One other thing that I'd like to tackle is that, from what I've understood, the current way PSFs are applied to point sources is not precise enough to derive sub-pixel astrometric solutions, but that probably goes beyond this specific issue.

[joao-aveiro]

I have been quite busy these past weeks, but I have finally put together some basic algorithms to perform the proposed task. Please check this commit on my personal fork, and see the new, preliminary (i.e. broken) GridFieldVaryingPSF class.

What's done?

Basically, I implemented a linear interpolation algorithm that, given a MxNxIxJ grid of PSFs (a grid of MxN PSFs across the field, each with size IxJ), it provides the interpolated PSF at any pixel position. Additionally, I implemented a custom convolution such that one can perform the interpolation and convolution sequentially to avoid performing all the interpolations beforehand (and risking running out of memory or storage). Thus, the field varying PSF convolution consists of iterating over every pixel and, for each, computing the PSF at that position and convolving.

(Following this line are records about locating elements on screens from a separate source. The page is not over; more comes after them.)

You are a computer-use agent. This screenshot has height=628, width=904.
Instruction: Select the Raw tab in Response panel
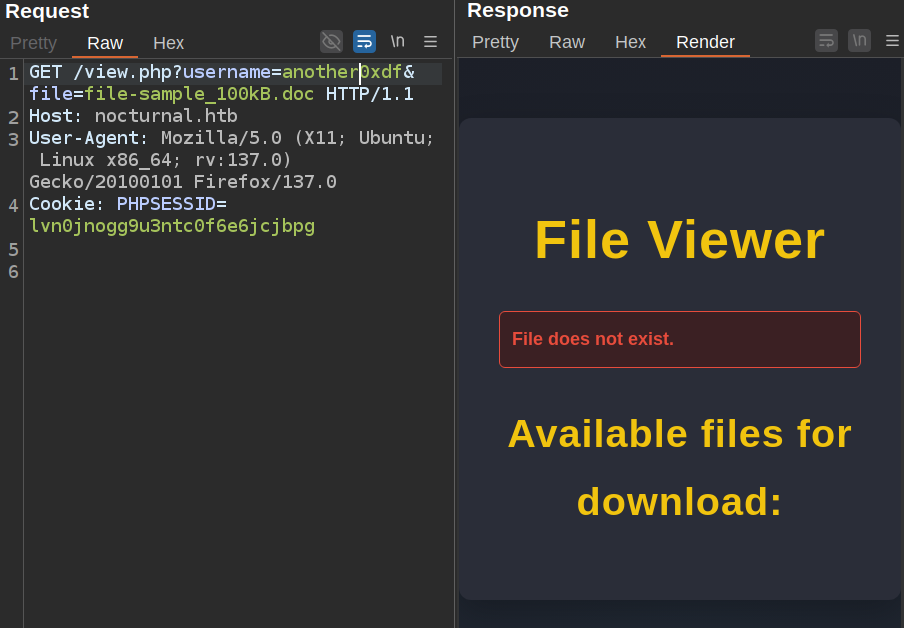(x=567, y=42)
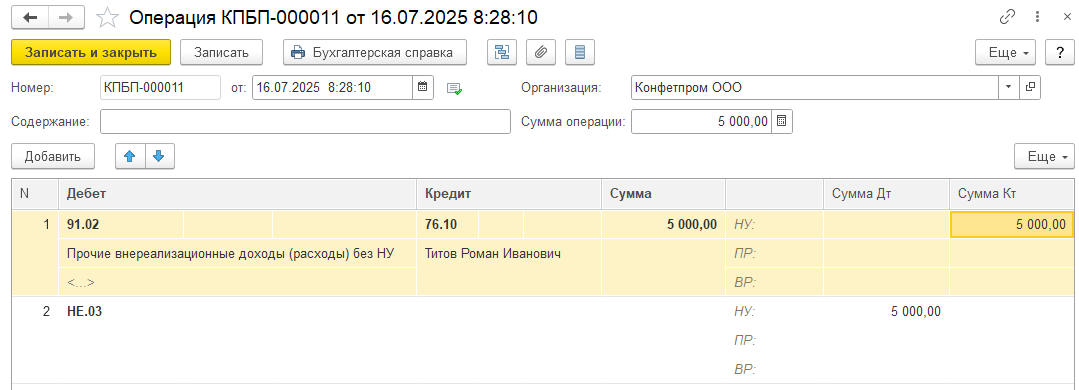Open the Организация dropdown list
The width and height of the screenshot is (1079, 390).
[x=1009, y=87]
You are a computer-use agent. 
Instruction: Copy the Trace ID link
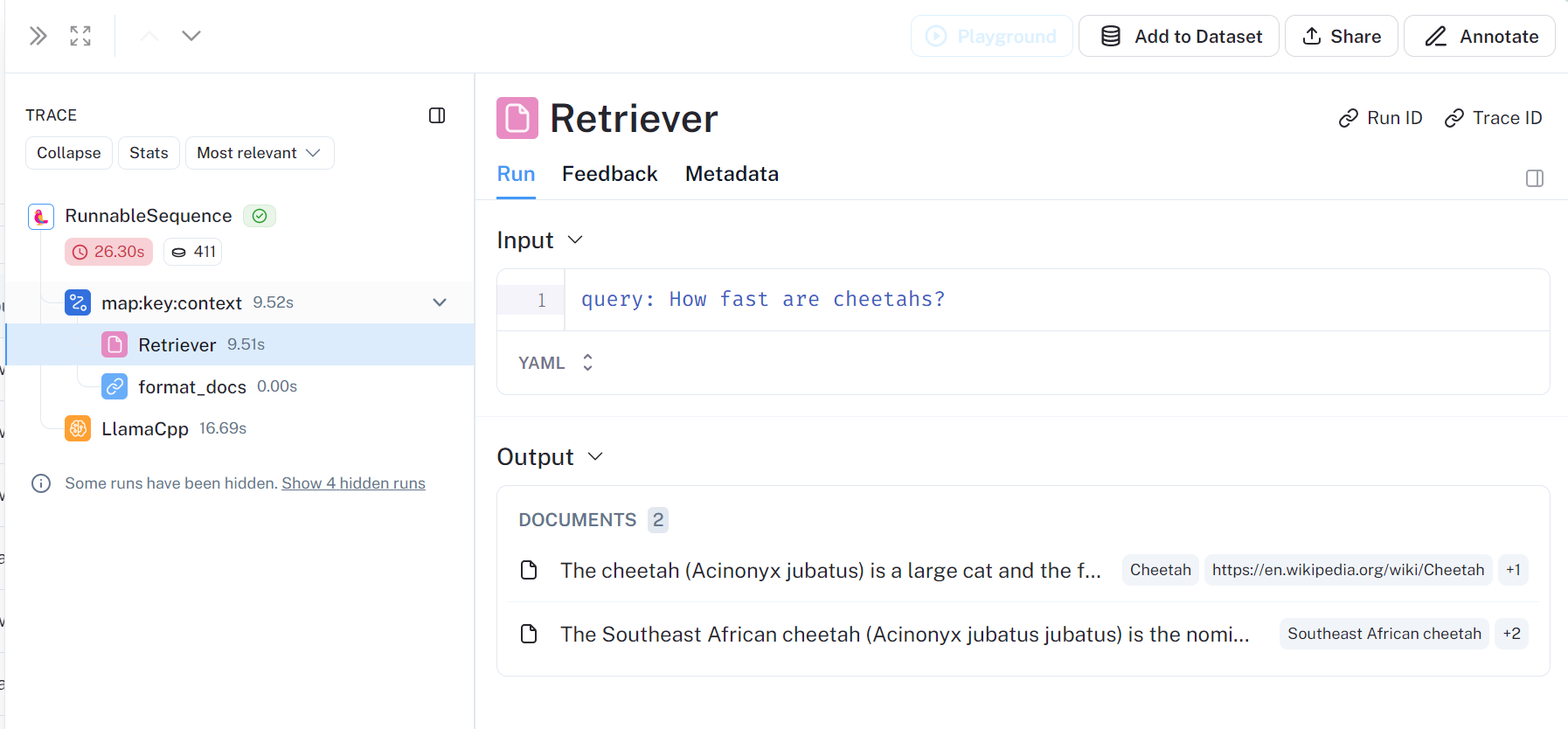1493,118
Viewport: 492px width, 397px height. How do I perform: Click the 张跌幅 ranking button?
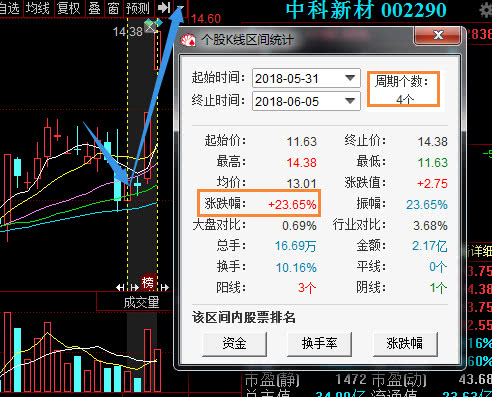pyautogui.click(x=405, y=344)
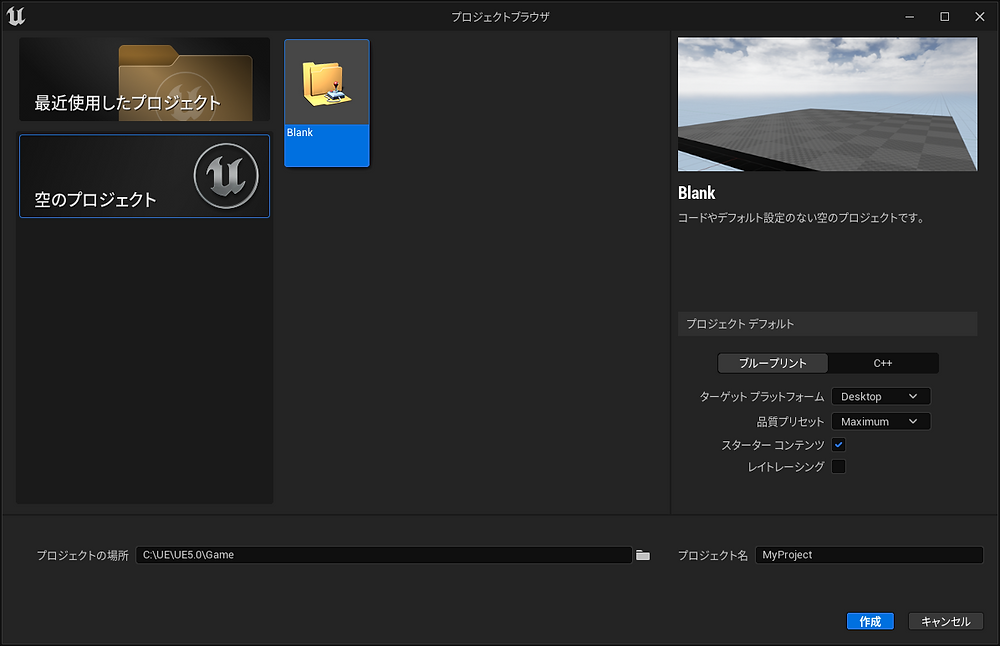Viewport: 1000px width, 646px height.
Task: Select the ブループリント project type
Action: 772,363
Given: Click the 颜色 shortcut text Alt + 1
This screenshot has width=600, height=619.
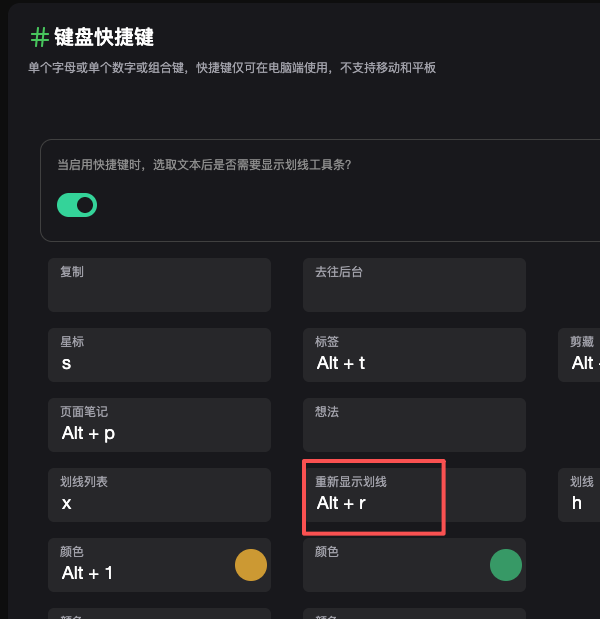Looking at the screenshot, I should coord(88,573).
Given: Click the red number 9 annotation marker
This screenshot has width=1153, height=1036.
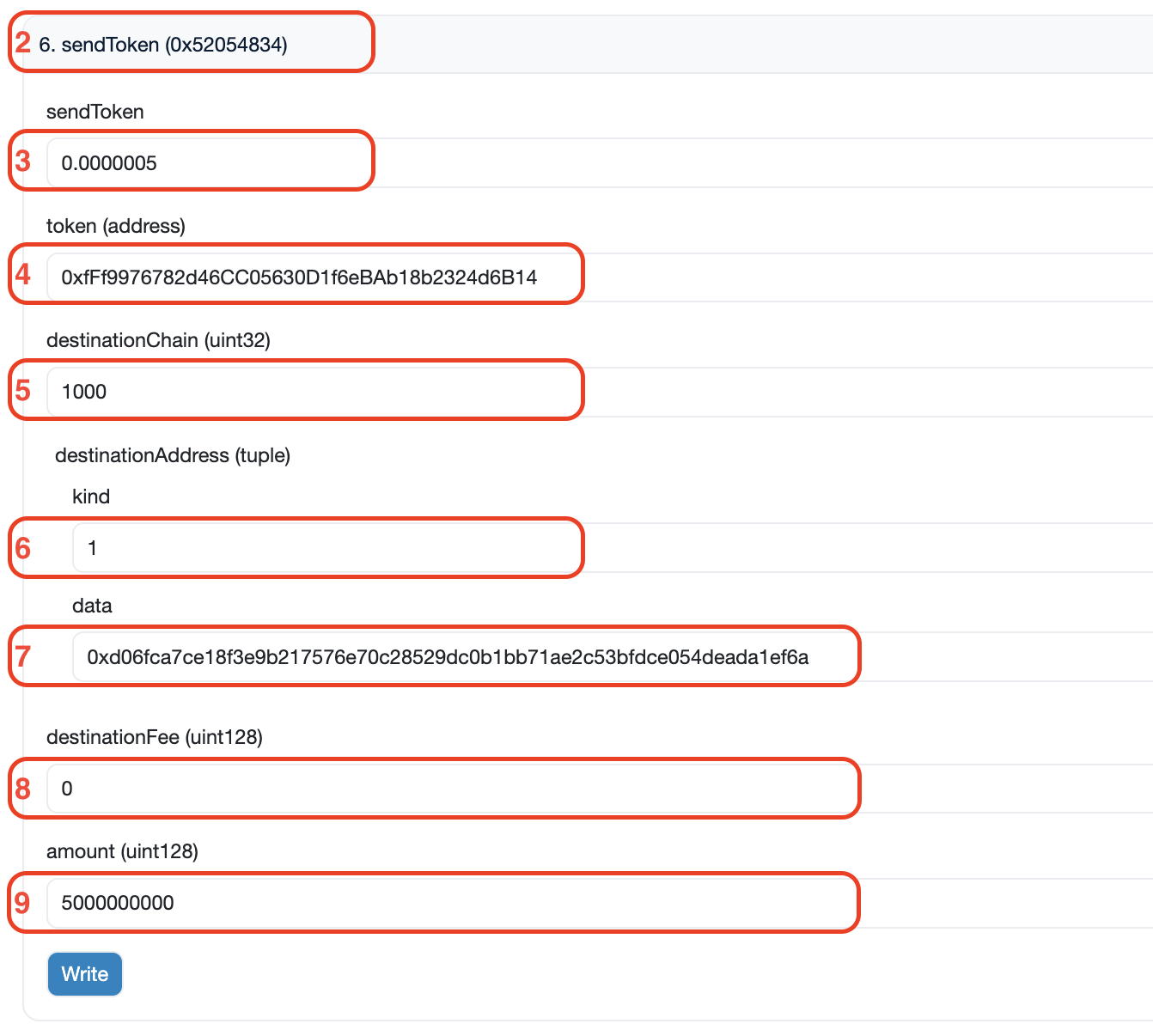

My implementation might look very crude, and you'll see that I don't use most of the familiar Numpy and SciPy routines, but this is done purposely to allow for Numba compilation and parallelization.

What's missing?

This is just a sketch and it is by no means working. The following still remains to be defined or implemented:

• Define the structure of the input PSF grid;
• Read PSF grid coordinates and perform correct positioning of the PSF w.r.t. the detector;
• Normalize the PSFs (if needed);
• Expand for multiple wavelengths;
• Correct the header (?);
• (Optional, for now) Implement nearest-neighbour interpolation);
• Validate.

For now, I'll look into the positioning of the PSF and the projection between real PSF coordinates and detector coordinates, as well as the normalization of the various PSFs in the grid. Help would be appreciated in implementing the functionality to work with multiple wavelengths, reading the PSF grid from a file, and implementing what's missing in the class initialization so it works with ScopeSim. Also, when this is somewhat more mature, it would be important to create some tests for validation.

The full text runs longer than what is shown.